• **Aim of the task**
Though the records contain pictures, copy none of them; repeat exactly the lines from the one with "369x231 pixels." to the end.

• **Records for this exercise**
BEGIN
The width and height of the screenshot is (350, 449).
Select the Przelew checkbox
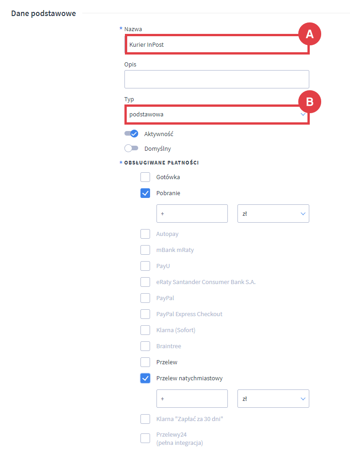(145, 362)
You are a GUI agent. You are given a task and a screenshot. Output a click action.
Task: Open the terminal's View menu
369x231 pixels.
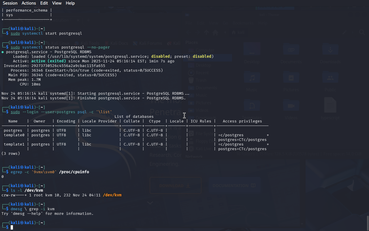pos(57,3)
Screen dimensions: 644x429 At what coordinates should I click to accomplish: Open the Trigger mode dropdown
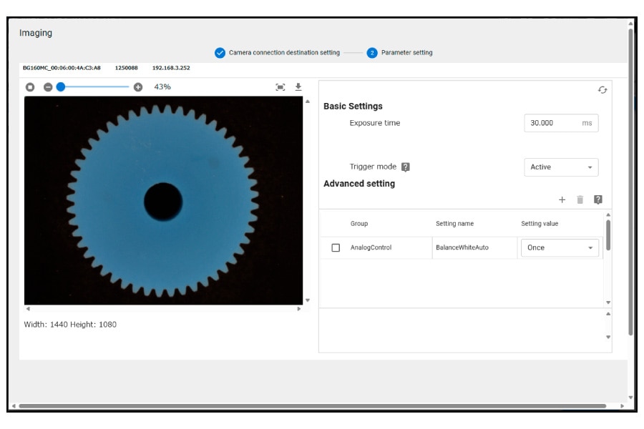pyautogui.click(x=561, y=167)
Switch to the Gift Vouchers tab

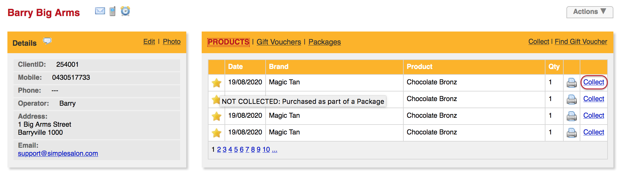pos(279,42)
END
• **Solution to the problem**
369x231 pixels.
pos(57,3)
Screen dimensions: 644x429 At what coordinates should I click to accomplish: Open the Trigger mode dropdown
pyautogui.click(x=561, y=167)
Switch to the Gift Vouchers tab

pos(279,42)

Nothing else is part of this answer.